── THE INPUT
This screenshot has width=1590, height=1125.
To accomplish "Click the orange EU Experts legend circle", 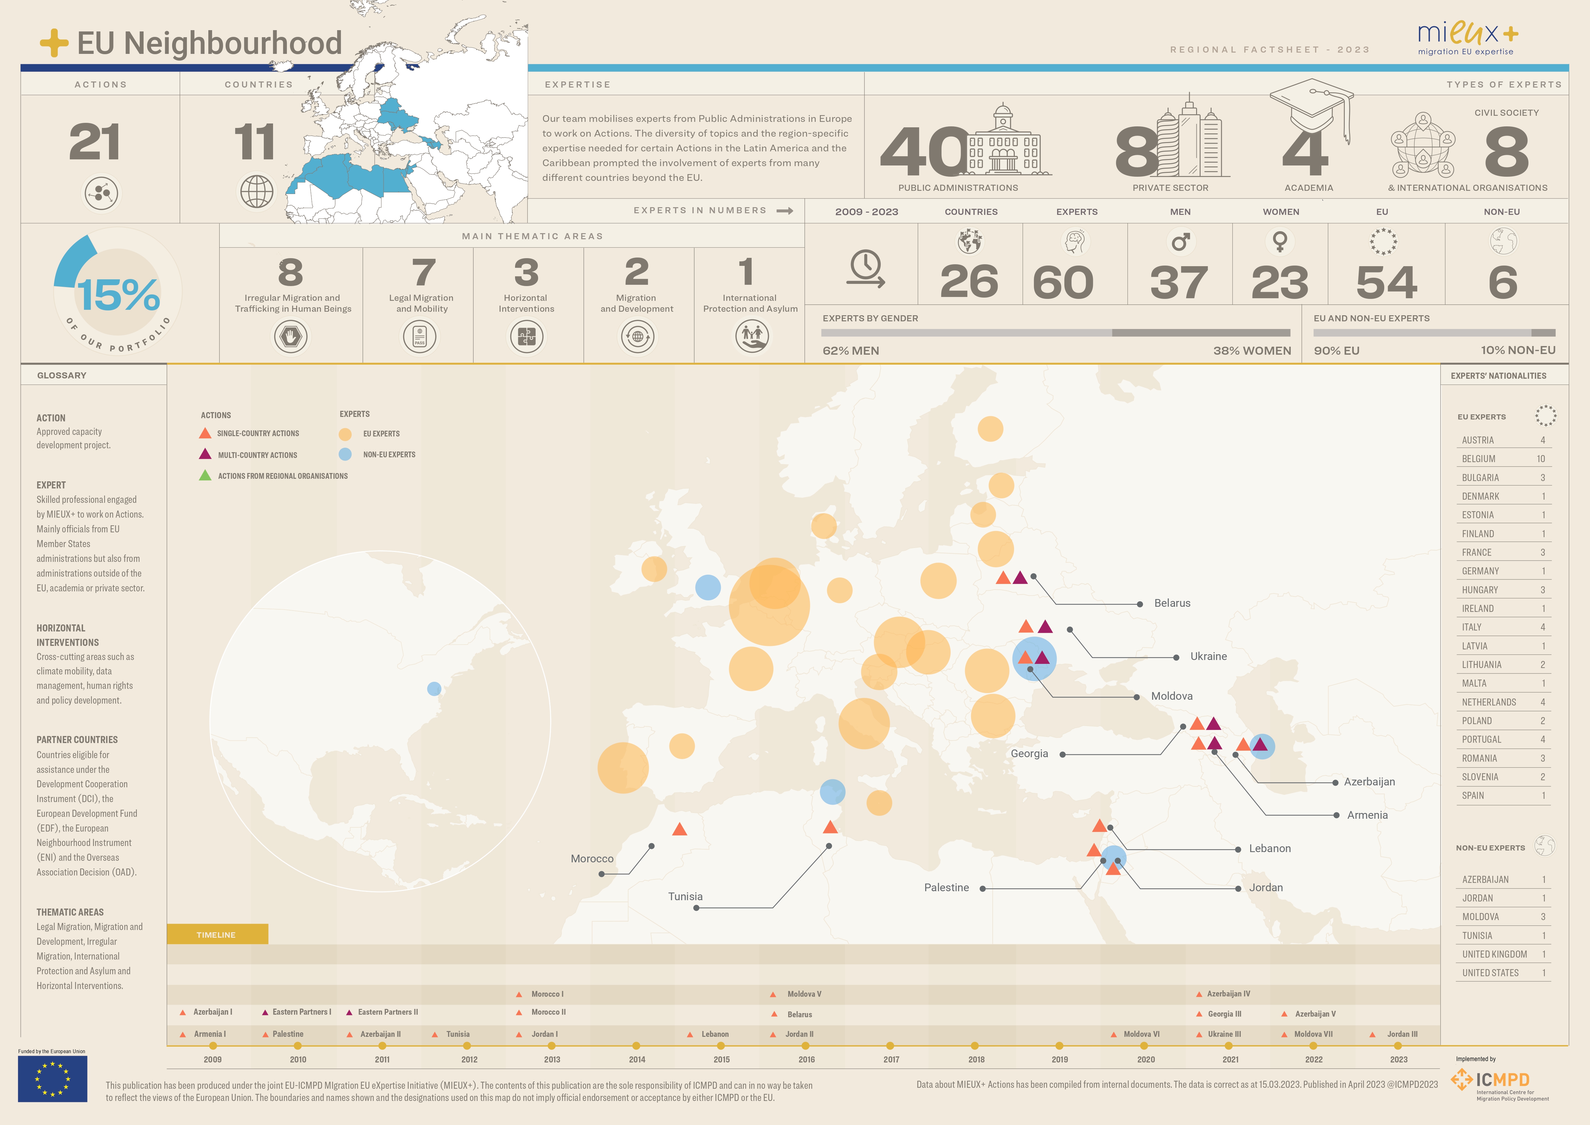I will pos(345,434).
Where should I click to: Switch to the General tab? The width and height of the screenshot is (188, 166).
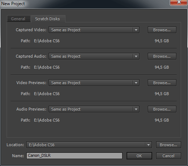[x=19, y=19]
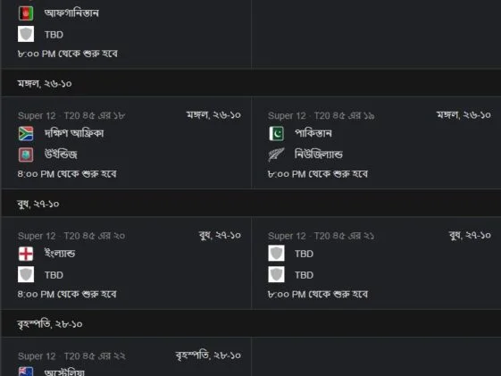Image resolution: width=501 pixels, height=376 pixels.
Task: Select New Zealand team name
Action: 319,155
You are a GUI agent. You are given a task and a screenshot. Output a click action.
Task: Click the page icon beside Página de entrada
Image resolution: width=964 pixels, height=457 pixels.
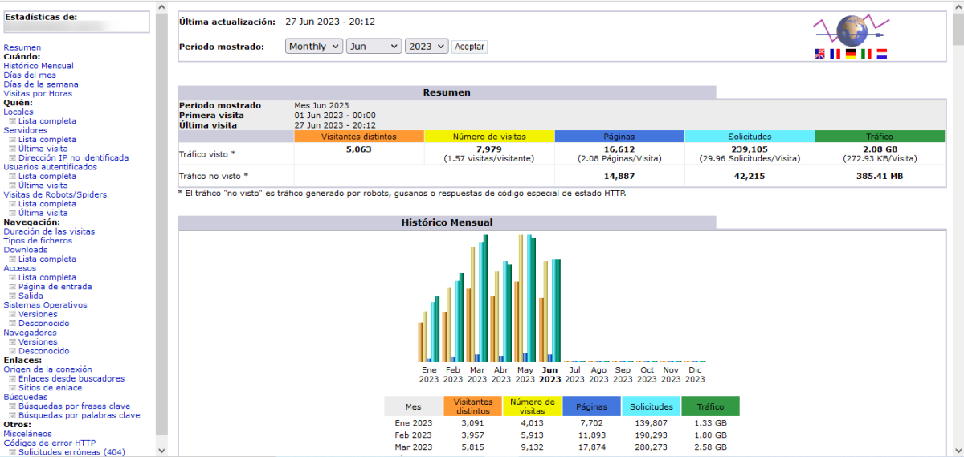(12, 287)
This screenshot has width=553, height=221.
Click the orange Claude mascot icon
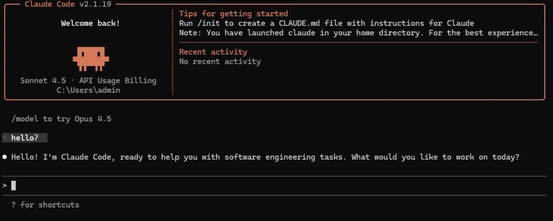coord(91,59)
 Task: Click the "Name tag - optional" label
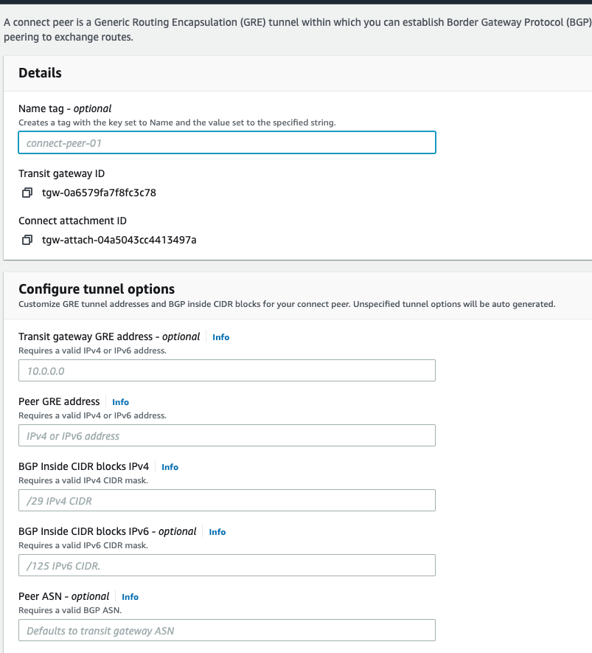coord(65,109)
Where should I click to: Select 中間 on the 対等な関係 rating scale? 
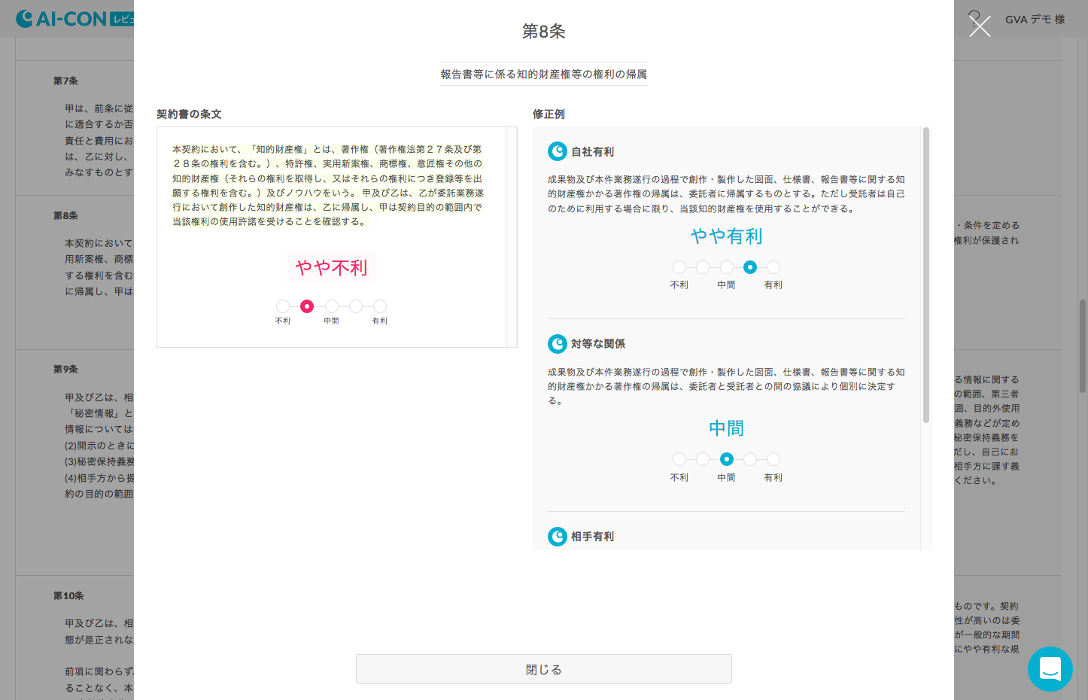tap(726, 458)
────
**WHAT TO DO**.
Please change "orange" to "red" in the stretch of rows from "This screenshot has width=553, height=221." through the end of the rows, keeping everything else the same, and write out only those rows without the pictures.

**OUTPUT OF THE TASK**.
This screenshot has width=553, height=221.
Click the red Claude mascot icon
coord(91,59)
 Task: Click the "Name tag - optional" label
coord(65,109)
Where should I click to: Select 中間 on the 対等な関係 rating scale? 
tap(726, 458)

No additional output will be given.